*Task brief*. Please reproduce all entries word for word and omit their pictures.

-- Supplied material follows --

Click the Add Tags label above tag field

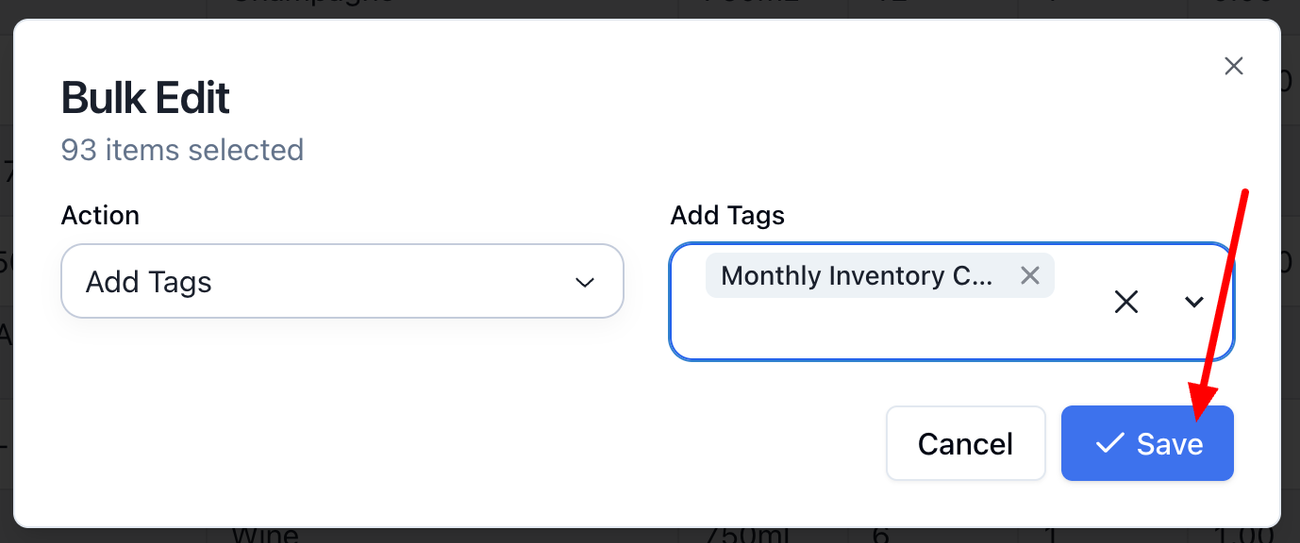tap(727, 215)
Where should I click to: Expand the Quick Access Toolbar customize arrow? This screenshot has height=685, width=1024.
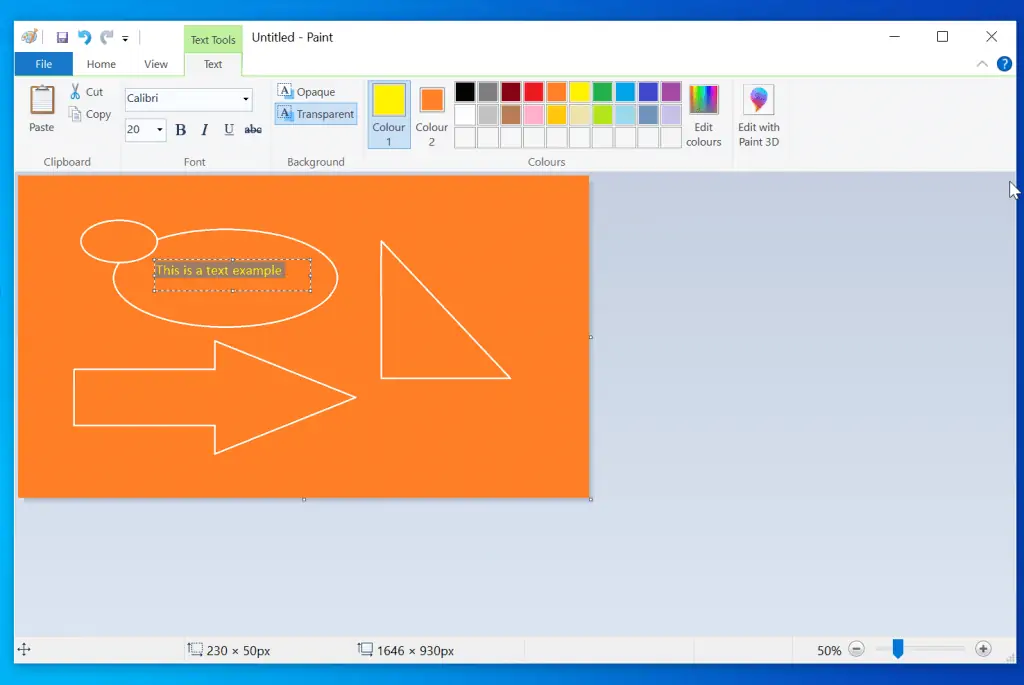click(125, 39)
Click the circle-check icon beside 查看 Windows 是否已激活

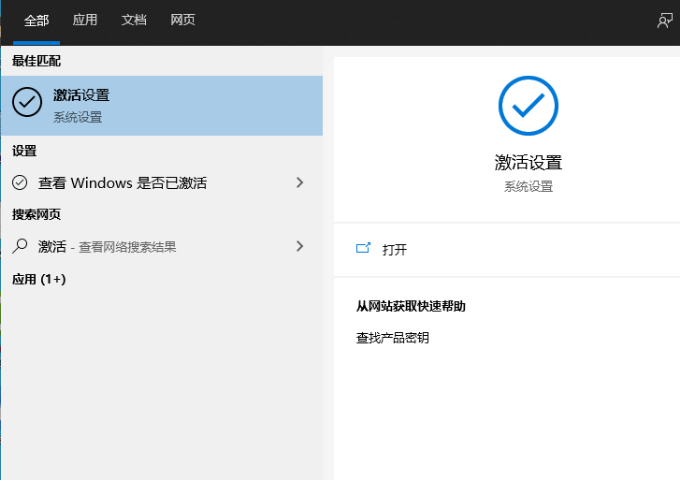coord(20,183)
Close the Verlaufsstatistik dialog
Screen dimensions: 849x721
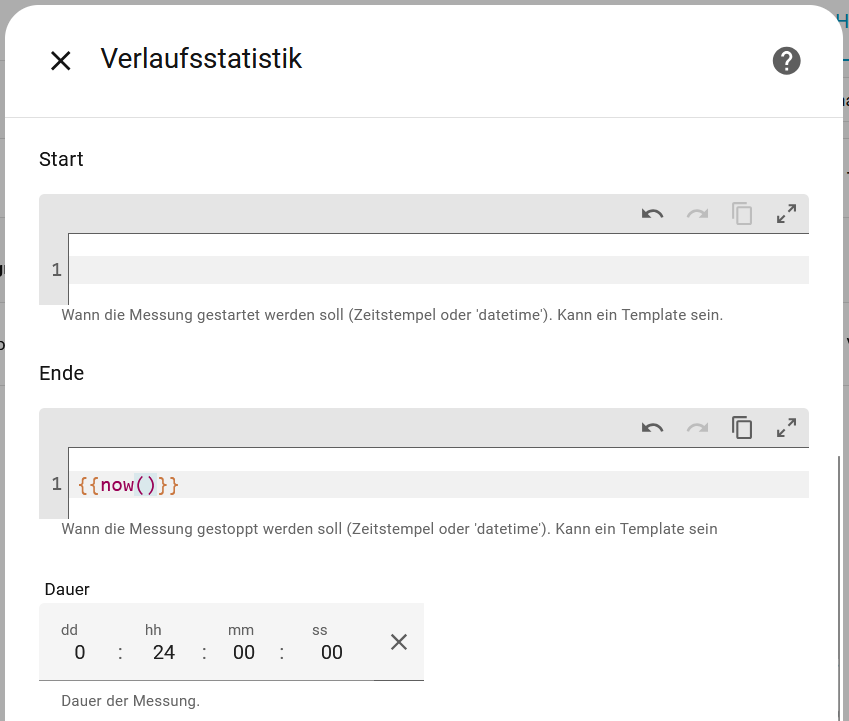coord(61,61)
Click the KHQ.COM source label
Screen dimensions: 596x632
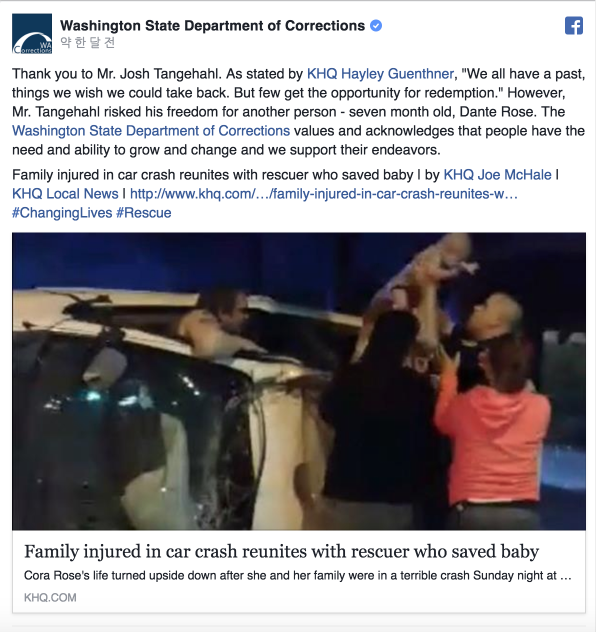tap(50, 597)
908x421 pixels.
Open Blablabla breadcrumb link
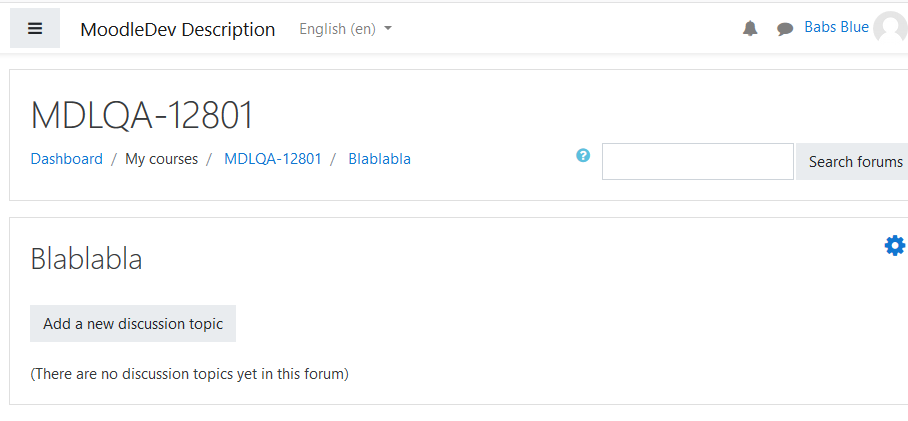click(x=379, y=159)
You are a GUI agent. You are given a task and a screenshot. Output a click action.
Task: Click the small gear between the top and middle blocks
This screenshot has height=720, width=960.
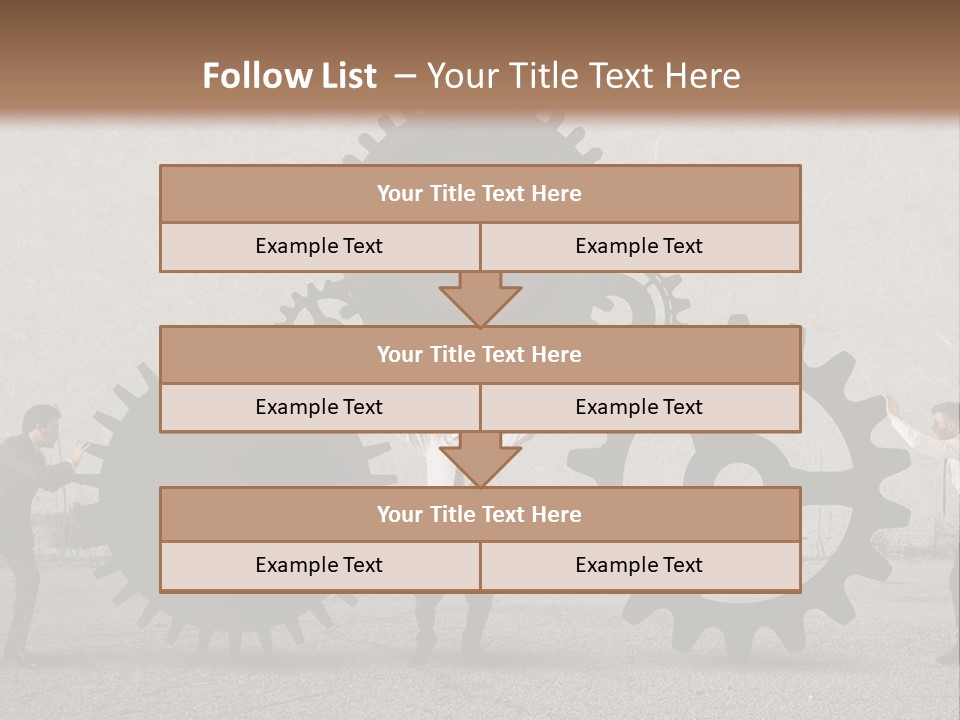312,304
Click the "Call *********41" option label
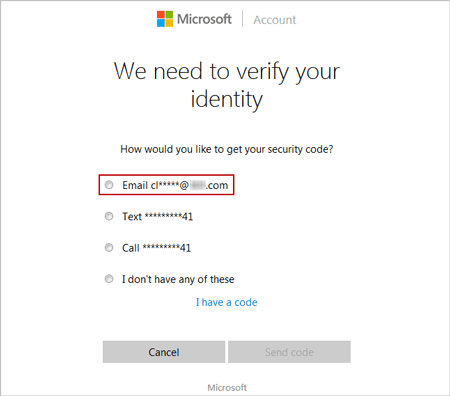The image size is (450, 396). click(x=156, y=248)
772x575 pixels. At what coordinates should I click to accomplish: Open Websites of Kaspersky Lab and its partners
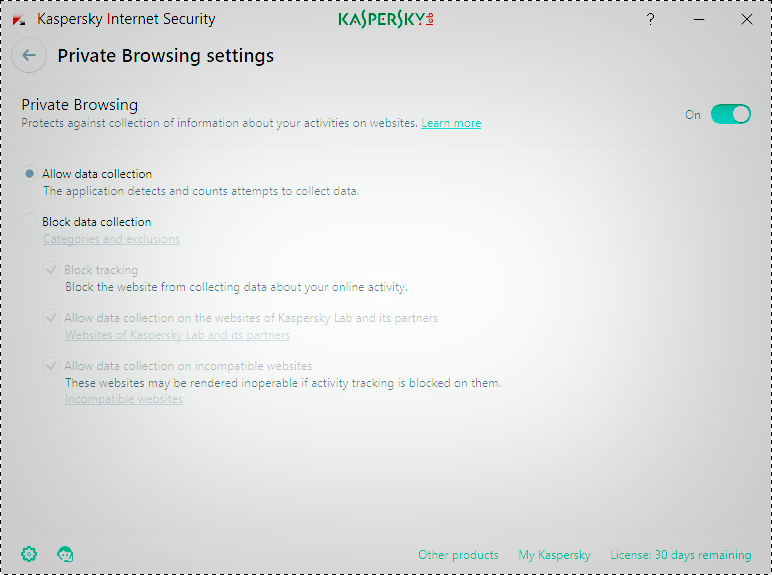pyautogui.click(x=177, y=335)
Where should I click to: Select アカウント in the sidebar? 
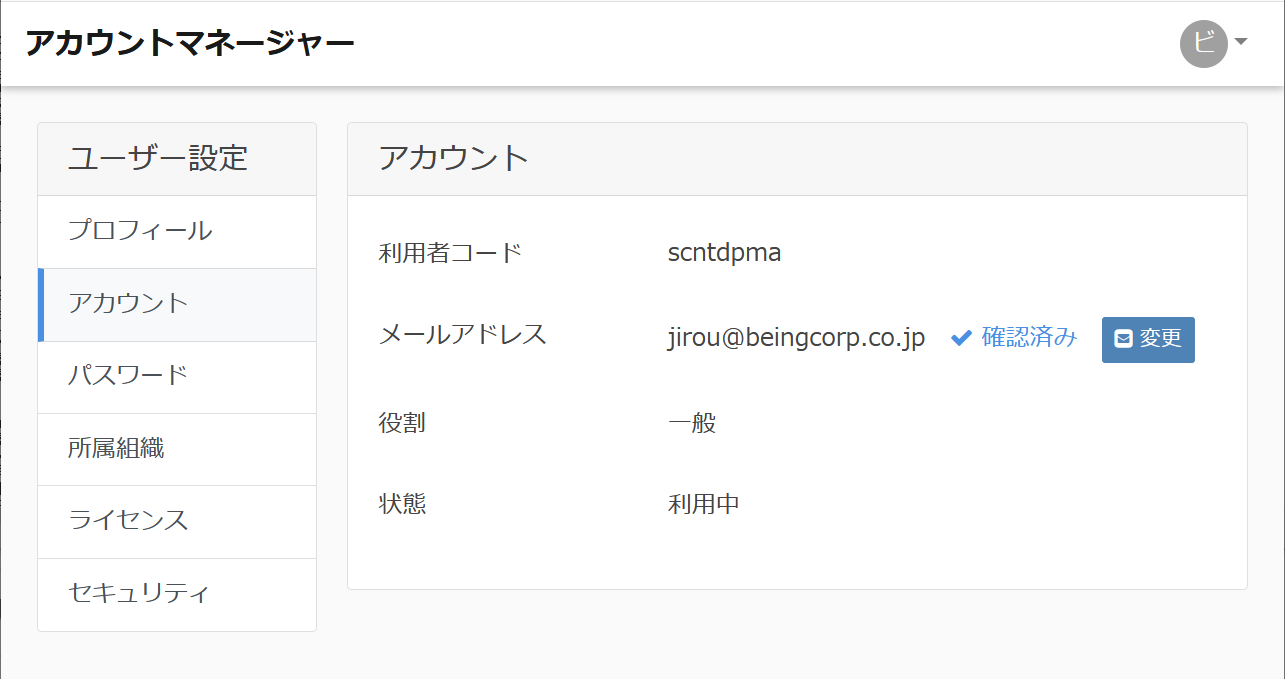coord(128,304)
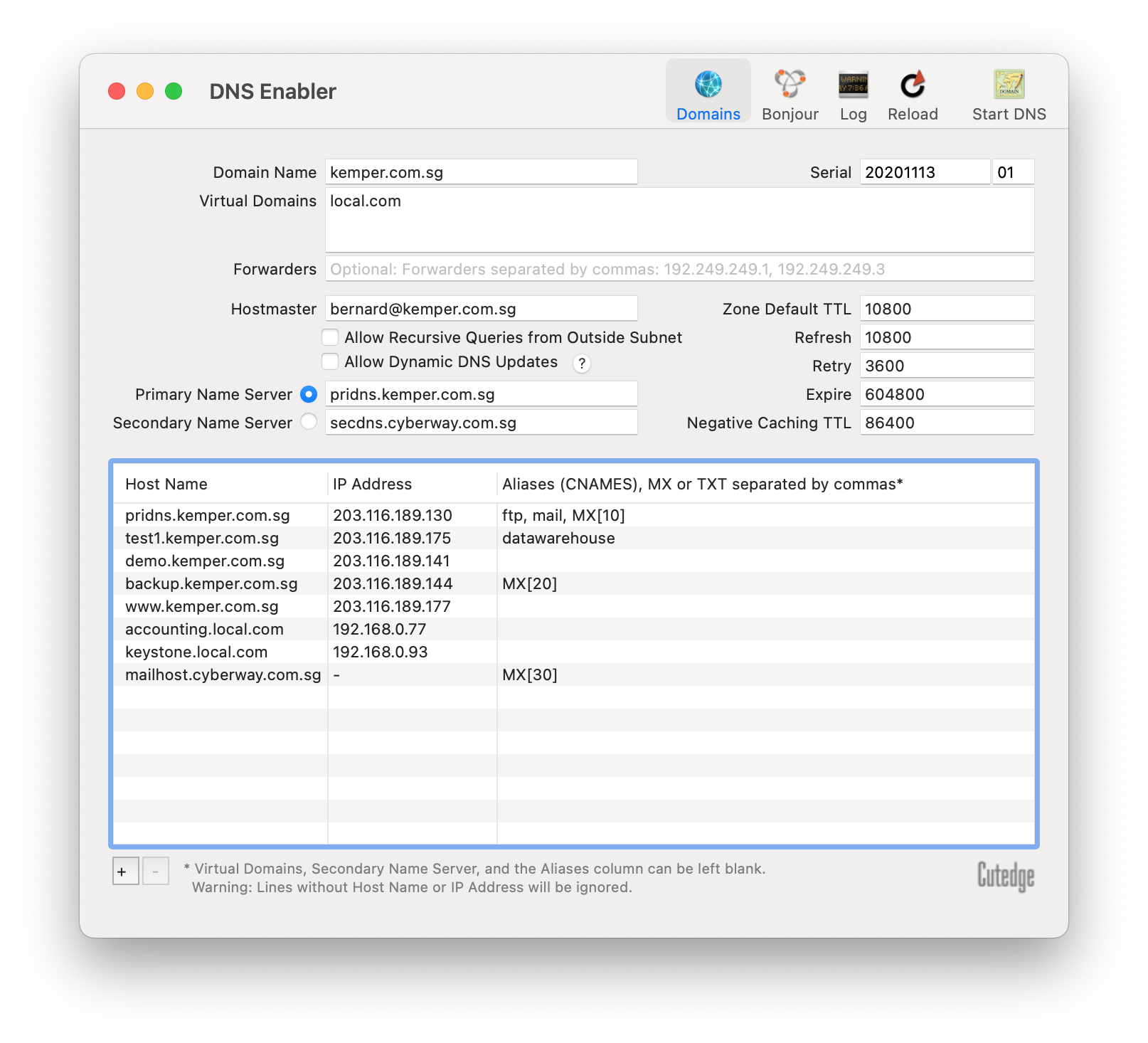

-- Supplied material concluded --

*Exercise result*.
Click the Add Tags label above tag field

tap(727, 215)
Where should I click to: Expand the Quick Access Toolbar customize arrow? This screenshot has height=685, width=1024.
click(125, 39)
Click the circle-check icon beside 查看 Windows 是否已激活

coord(20,183)
Close the Verlaufsstatistik dialog
Screen dimensions: 849x721
coord(61,61)
Click the KHQ.COM source label
Screen dimensions: 596x632
tap(50, 597)
908x421 pixels.
Open Blablabla breadcrumb link
click(x=379, y=159)
You are a GUI agent. You are given a task and a screenshot. Output a click action.
Task: Click the small gear between the top and middle blocks
This screenshot has height=720, width=960.
312,304
Click the "Call *********41" option label
The image size is (450, 396). click(x=156, y=248)
772x575 pixels. At what coordinates should I click to accomplish: Open Websites of Kaspersky Lab and its partners
pyautogui.click(x=177, y=335)
Where should I click to: Select アカウント in the sidebar? 
coord(128,304)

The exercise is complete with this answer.